Yes, I know this is WSB, and I’m a regard. But this is too crazy of a coincidence to ignore.
SK Hynix IPO tomorrow. \~$28B raise, biggest foreign listing in US history, second biggest IPO ever behind SpaceX last month. Demand reportedly running 7x the shares available.
For anyone who wasn't trading in 2000: AT&T Wireless priced April 26, 2000. $10.6B, biggest US IPO ever at the time. People remember it as "the IPO that popped the dot com bubble." It didn't. Nasdaq topped March 10. The IPO came six weeks AFTER the top. What it actually did was soak up the last of the marginal liquidity. Retail finally got their allocation, stock popped \~7% day one, then bled for two years until Cingular bought the carcass. The mega IPO didn't cause the crash, it confirmed the market had run out of new buyers. First chart shows this.
Why SKHY rhymes with it:
\- They're selling shares at the absolute peak of a memory cycle to fund capex (new fabs + EUV machines). Literally raising money to build the supply that ends the shortage. AT&T Wireless did the exact same thing with its 3G buildout
\- Korean shares up \~700% in 12 months, and already down 25% from the June peak before the ADRs even price
\- Samsung just reported slowing price increases and dropped 7%
\- SK Hynix's own comments about slowing AI memory investment gave the Kospi its 5th worst day EVER last month. That kind of single day volatility has historically only shown up in bear markets
\- trades around 7x 2026 earnings estimates, which sounds cheap until you remember these same companies had negative gross margins a few years ago. memory always looks cheapest on peak earnings, that's the trap. you buy cyclicals at high P/E and sell at low P/E, not the other way around
Why it's different from 2000: these companies actually print money, hynix is guiding to something like $144B net income this year. And honestly it's probably not any single deal that matters, it's the cumulative issuance. SpaceX $75B + SKHY $28B + whatever OpenAI/Anthropic do later. Hyperscaler capex is heading toward $1T/yr and cash flow can't fund it anymore, so everyone's tapping debt and equity markets at once. Same core problem as 2000: supply of paper growing faster than the marginal buyer's cash. Third chart.

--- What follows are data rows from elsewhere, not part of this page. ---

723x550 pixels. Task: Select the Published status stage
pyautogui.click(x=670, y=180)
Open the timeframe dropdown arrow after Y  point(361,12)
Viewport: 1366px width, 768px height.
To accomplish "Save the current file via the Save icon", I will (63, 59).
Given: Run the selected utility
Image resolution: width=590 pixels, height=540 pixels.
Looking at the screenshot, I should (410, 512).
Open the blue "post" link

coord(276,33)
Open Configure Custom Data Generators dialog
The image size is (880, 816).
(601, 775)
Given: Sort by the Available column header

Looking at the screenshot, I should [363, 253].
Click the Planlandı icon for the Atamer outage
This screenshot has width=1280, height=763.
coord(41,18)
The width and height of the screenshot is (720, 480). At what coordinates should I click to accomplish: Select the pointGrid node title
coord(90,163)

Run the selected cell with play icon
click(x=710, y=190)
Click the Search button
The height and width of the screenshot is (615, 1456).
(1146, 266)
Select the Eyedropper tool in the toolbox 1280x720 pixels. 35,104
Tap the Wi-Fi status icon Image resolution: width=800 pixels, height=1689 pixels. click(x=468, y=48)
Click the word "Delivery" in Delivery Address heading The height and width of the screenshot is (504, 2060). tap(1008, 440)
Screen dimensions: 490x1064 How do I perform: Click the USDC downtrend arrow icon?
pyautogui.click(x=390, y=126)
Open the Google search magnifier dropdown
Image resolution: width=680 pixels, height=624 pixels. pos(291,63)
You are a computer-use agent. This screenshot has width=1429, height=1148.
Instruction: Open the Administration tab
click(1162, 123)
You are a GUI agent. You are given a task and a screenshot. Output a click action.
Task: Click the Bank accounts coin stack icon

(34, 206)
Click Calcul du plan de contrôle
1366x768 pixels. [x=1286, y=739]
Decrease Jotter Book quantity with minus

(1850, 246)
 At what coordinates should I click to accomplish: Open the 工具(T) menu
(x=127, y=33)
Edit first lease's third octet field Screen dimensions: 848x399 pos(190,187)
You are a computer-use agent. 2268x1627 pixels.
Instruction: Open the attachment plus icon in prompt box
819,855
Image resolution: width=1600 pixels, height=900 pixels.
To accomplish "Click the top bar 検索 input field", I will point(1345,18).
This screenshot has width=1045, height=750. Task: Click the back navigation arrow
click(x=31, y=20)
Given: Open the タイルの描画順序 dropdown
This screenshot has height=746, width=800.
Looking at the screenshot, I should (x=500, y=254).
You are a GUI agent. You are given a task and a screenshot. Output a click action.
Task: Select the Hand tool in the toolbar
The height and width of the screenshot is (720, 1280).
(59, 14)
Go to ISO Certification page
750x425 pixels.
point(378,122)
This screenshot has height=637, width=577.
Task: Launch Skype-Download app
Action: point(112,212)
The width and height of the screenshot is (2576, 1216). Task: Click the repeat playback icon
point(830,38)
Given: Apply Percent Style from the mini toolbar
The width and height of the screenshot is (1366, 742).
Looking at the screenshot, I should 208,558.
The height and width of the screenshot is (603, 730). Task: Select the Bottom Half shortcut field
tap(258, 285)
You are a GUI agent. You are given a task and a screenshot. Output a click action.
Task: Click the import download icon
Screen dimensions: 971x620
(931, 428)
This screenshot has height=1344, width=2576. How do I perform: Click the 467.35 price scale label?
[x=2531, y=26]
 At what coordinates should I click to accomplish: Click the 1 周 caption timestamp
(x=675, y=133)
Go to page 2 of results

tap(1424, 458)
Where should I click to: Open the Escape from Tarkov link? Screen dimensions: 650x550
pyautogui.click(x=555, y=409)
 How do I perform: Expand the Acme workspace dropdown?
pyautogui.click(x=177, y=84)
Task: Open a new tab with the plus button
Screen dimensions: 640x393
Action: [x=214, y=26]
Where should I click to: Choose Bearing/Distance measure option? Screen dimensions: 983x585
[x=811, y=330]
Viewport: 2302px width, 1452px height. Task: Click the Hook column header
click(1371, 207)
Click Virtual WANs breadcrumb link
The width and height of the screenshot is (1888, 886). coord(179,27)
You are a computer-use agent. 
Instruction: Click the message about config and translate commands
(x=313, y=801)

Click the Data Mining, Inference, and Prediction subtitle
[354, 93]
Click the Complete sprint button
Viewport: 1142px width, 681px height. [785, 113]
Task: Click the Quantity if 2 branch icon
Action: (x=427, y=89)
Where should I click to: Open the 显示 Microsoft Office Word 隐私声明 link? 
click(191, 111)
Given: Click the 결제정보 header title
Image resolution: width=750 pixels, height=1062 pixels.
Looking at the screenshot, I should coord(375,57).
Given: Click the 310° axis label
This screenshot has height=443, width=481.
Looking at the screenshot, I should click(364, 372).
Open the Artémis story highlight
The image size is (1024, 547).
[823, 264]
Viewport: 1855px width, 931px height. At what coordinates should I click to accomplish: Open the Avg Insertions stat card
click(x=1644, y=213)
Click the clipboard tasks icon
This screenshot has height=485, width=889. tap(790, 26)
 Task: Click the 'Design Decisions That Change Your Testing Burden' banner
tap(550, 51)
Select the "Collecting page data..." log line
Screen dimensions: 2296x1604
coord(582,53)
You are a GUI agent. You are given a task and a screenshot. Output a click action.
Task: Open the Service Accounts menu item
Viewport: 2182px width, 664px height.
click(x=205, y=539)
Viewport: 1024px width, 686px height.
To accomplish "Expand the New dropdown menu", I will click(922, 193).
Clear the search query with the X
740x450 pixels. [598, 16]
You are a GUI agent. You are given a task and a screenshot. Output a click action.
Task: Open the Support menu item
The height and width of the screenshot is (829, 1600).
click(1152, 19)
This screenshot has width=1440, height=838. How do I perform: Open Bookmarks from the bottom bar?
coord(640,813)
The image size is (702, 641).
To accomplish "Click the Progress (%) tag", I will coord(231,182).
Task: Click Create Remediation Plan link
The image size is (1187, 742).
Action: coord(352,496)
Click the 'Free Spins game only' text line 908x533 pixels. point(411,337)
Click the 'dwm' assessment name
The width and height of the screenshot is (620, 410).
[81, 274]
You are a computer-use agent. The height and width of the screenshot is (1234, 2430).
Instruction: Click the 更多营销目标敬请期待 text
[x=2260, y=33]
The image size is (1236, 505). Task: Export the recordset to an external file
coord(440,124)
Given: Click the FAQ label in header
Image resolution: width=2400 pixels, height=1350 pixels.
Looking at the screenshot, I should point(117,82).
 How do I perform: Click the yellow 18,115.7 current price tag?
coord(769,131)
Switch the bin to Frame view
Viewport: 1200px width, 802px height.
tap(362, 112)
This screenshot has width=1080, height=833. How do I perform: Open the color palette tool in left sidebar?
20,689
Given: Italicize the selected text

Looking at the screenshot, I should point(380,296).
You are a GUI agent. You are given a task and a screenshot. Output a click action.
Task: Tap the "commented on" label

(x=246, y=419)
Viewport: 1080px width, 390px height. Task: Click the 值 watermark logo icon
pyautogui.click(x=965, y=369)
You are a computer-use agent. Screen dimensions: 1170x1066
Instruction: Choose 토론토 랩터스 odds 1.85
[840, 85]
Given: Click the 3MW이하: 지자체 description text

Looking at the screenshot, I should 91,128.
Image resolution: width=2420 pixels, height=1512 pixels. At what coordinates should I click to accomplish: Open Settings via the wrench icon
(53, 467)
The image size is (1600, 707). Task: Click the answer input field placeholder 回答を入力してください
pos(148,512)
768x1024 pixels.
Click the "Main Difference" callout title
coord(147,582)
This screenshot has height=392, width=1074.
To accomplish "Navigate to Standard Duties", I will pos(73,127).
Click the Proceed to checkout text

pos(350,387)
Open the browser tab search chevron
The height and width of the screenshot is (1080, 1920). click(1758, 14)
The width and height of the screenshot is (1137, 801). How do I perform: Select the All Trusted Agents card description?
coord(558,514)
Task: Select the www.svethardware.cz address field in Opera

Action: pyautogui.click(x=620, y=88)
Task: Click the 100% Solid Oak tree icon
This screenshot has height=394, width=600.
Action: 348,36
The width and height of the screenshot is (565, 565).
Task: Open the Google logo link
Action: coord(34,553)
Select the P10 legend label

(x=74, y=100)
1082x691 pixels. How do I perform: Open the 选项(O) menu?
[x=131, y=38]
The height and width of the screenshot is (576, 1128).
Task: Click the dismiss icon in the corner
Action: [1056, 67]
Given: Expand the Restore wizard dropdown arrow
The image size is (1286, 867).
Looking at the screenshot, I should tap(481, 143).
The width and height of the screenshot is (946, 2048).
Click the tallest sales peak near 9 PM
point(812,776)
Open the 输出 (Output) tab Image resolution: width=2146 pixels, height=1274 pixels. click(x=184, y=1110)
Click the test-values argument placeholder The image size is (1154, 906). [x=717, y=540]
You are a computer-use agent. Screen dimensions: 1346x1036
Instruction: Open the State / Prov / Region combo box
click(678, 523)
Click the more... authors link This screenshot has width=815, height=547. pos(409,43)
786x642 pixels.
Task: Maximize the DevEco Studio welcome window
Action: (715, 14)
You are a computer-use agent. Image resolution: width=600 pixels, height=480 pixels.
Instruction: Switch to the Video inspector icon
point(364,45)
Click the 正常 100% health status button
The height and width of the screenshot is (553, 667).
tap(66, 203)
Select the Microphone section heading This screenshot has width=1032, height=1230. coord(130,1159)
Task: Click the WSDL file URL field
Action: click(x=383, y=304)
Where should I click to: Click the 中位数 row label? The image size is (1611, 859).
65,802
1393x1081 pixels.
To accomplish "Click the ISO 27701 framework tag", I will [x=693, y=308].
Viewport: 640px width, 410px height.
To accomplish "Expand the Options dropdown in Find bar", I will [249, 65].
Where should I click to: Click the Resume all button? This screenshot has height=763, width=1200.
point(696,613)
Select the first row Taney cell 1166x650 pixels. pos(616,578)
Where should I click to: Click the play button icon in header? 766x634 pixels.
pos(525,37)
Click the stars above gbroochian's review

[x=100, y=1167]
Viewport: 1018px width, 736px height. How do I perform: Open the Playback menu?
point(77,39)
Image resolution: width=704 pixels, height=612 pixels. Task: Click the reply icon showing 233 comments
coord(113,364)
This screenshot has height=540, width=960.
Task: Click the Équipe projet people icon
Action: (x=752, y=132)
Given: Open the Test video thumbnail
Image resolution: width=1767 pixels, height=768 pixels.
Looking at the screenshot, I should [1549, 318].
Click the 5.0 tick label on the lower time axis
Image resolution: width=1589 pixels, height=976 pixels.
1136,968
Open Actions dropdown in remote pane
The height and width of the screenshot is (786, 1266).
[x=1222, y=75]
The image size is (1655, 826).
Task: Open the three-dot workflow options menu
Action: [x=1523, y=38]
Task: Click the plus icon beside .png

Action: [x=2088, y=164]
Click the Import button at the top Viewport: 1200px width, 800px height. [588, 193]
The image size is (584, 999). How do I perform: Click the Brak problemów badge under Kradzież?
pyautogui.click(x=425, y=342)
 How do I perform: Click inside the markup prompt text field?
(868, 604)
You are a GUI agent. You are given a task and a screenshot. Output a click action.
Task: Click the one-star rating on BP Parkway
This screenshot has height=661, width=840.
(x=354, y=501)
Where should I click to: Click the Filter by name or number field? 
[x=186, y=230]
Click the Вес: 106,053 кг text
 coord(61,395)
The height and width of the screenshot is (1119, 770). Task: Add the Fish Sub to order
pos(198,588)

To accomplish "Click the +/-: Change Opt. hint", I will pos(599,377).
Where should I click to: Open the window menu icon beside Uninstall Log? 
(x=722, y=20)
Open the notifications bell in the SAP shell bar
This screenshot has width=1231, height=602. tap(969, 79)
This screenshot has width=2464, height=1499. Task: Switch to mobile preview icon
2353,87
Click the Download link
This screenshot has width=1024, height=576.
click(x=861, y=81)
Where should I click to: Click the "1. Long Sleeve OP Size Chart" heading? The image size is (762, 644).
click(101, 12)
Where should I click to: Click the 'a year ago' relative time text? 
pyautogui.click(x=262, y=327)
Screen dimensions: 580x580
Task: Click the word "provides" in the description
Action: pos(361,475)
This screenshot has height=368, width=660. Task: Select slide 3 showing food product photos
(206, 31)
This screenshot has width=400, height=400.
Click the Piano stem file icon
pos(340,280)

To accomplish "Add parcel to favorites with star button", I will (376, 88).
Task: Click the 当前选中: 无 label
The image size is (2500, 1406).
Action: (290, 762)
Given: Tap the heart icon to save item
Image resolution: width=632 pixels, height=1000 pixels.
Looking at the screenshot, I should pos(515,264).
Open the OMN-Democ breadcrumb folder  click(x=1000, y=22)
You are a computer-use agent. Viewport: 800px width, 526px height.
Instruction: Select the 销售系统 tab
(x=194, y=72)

To be clear I'm not calling the top. The honest lesson from 2000 is nobody knew AT&T Wireless marked it until way later. But I'll be watching SKHY's first couple weeks closely. Strong pricing, day one pop, then a slow fade while breadth narrows = that's the 2000 script. If it holds and memory names base out, probably another leg higher.
Charts attached. Data is actual Nasdaq daily closes for both periods. IPO sizes are nominal dollars, AWE's $10.6B is roughly $19-20B today, so SKHY is bigger in real terms but not 3x bigger, before anyone comes at me.